• otw

Wireless Hacking, Part 10: Creating an Evil Twin Wi-Fi AP to Eavesdrop on the Target's Traffic

Updated: Aug 13


Welcome back, my aspiring cyber warriors!

There are a multitude of strategies and techniques for hacking wireless networks. You can see a list of the tutorials in the Wireless Hacking section here on Hackers-Arise. Here, we will look at one more technique for hacking Wi-Fi for spying on the target's traffic.

One such strategy would to be set up a wireless Access Point (AP) that looks and acts identical to a legitimate AP. In this way, unsuspecting victims will connect to this AP for Internet access. Once they connect to the AP, we will then send their traffic through our computer--where we can view and eavesdrop on their traffic--and then back out to a wired or wireless Internet connection. To them, it will totally transparent and looks and acts like their legitimate AP.

To conduct this hack, you will need one wireless adapter (I'll be using a Alfa) and another wired or wireless connection. Our ultimate goal is to be able to watch and even alter the traffic of those people that connect unwittingly to our access point. This can be used in restaurants, coffee shops, schools and businesses to spy on others and even capture their credentials to other sites they connect to. Please note that this hack is not intended to capture the target's Wi-Fi credentials. To do that, see my tutorial "Capturing Wi-Fi Credential with wifiphisher".

To effectuate this hack, we will need to;

1. Build an effective wireless access point from a wireless adapter and the tools available in Kali

2. Pass the Internet traffic through our Kali operating system back out to another wired or wireless connection

3. Eavesdrop on the traffic with a sniffer such as Wireshark or tcpdump

Step #: Fire up Kali

Our first step, as usual, is to fire up Kali. If you are

using a VM of Kali, make certain that you use an

external USB wireless adapter. In my case, I will be using my trusty Alfa AWUS036NHA.

Step #2: Information Gathering

Once you have Kali up and running and your external wireless adapter connected to Kali, the next step is to do a bit of information gathering.

First, let's make certain our wireless adapter is connected to our Kali system. We can use the built-in command in nearly every Linux, iwconfig, for this purpose.

kali > iwconfig

Note that our wireless adapter is connected and named wlan0. Also, note that it is in manged mode (just below the 802.11).

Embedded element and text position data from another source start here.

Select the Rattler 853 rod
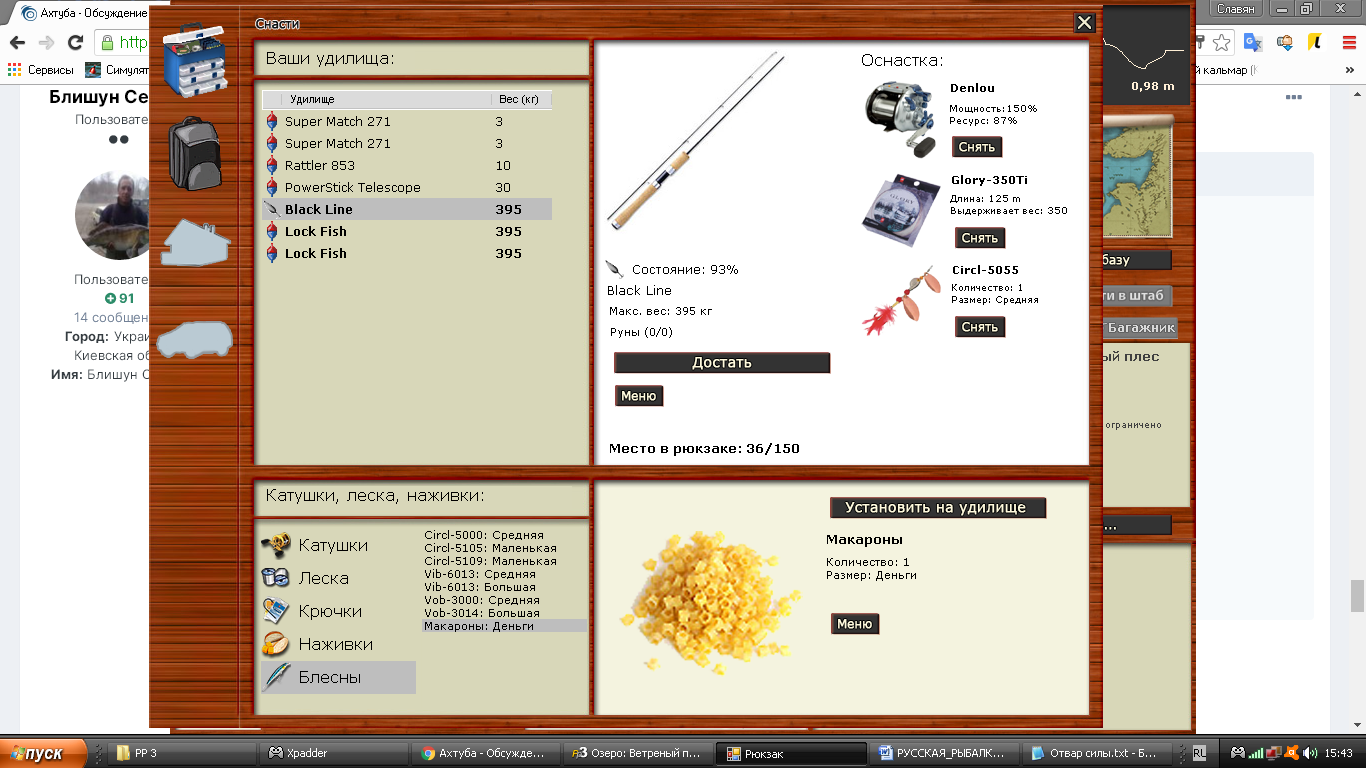 pos(320,166)
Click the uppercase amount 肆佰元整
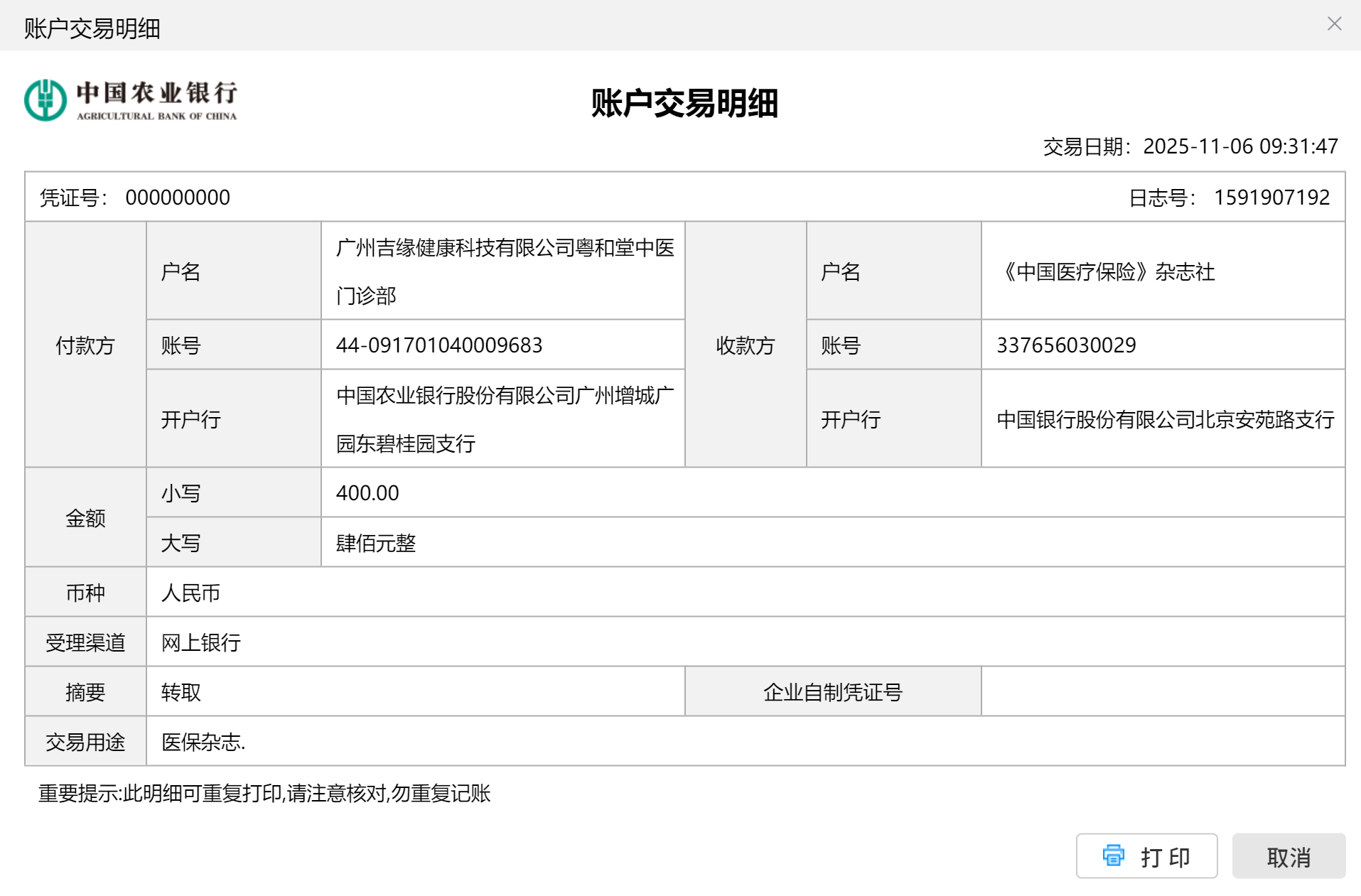Viewport: 1361px width, 896px height. click(375, 544)
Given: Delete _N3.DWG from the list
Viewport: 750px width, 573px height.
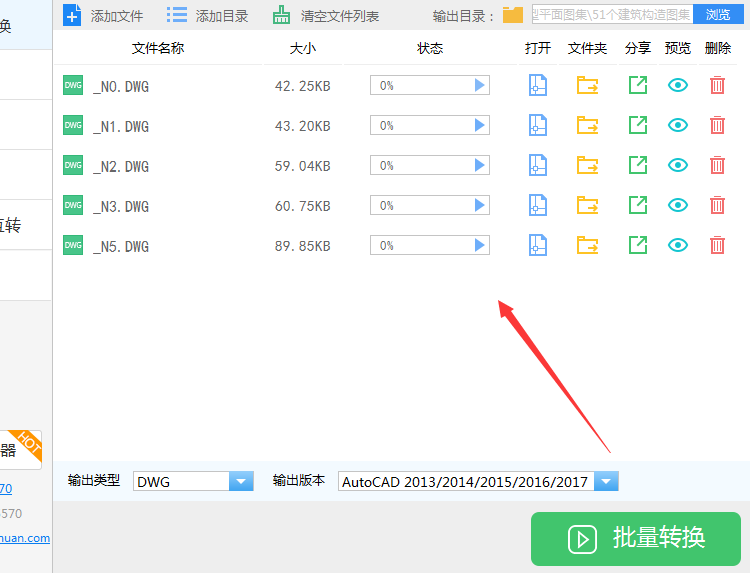Looking at the screenshot, I should pyautogui.click(x=717, y=206).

For nearly any Wi-Fi hacking, we need this adapter is monitor mode. This is the equivalent to promiscuous mode in wired networks, where you can see all the traffic passing your interface. In our case here, we want to be able to see all the Wi-Fi traffic passing through the air and our adapter.

To put our adapter in monitor mode, we can use one of the tools in the aircrack-ng suite, airmon-ng. We simply need to use the airmon-ng command followed by the word start and then the name of the wireless adapter (wlan0).

kali > airmon-ng start wlan0

Note that when airmon-ng puts the adapter into monitor mode, it changes its name. In this case, it is changed the name to wlan0mon. We will need that information the next step. Yours may be different and if it is, make certain to use that name in the following command.

Now, we want to see all the critical information from all the AP's in our range. We can get that information by using another tool from the aircrack-ng suite, airodump-ng. We start the wireless data dump by simply using the command airodump-ng followed by the name of the wireless adapter you put into monitor mode above.

kali > airodump-ng wlan0mon

Here we can see all the critical info we need for this hack, specifically the BSSID (MAC address) and the ESSID (the name) of the AP we want to clone.

Step #3: Build Our Evil Twin

To create our Evil Twin access point, we can clone any of the AP's in range. Obviously, choose the one where the target will likely be connecting or already connected to. In my case, I will be creating a clone AP with the ESSID of hackers-arise (how original) and a BSSID of aa:bb:cc:dd:ee:ff (this is a fictional BSSID. Please use the BSSID of the target AP) and place it on channel 6. I hope it goes without saying that you should use the information particular to the AP you want to clone.

I can create my evil twin then by using another tool from the aircrack-ng suite, airbase-ng. Simply place the BSSID in the command after -a switch, the ESSID after --essid switch and the channel after the -c switch as seem below.

kali > airbase-ng -a aa:bb:cc:dd:ee:ff --essid hackers-arise -c 6 wlan0mon

As you can see, airbase-ng has started an Access Point (AP) on your wireless adapter and created a tap interface at at0.

Now, let's see if that tap interface (a tap interface is simply a userspace interface that enables the user to do networking, rather than the kernel) appears among our list of wireless interfaces.

kali > iwconfig

As you can see, we now have a new wireless interface. It is labelled at0. This is our evil twin's interface. Right now, all we have is a wireless interface, but anyone who connected would NOT get Internet access. To provide them with seamless internet access, we will need to create a bridge from that interface to our wired interface or other wireless interface connected to the Internet.

Build a Bridge Between Interfaces

To build our bridge through our system, we will use the ip command. You will also need the name of your other network interface (eth0 or wlan1). In my case, I will be building a bridge from at0 to eth0.

The first step is to add a bridge and then name the bridge. In this case, I will name my bridge "ha".

kali > ip link add name ha type bridge

Next, I will make certain the bridge is up.

kali > ip link set ha up

In the next step, we simply add end points to this bridge. In our case, the end points are eth0 and at0.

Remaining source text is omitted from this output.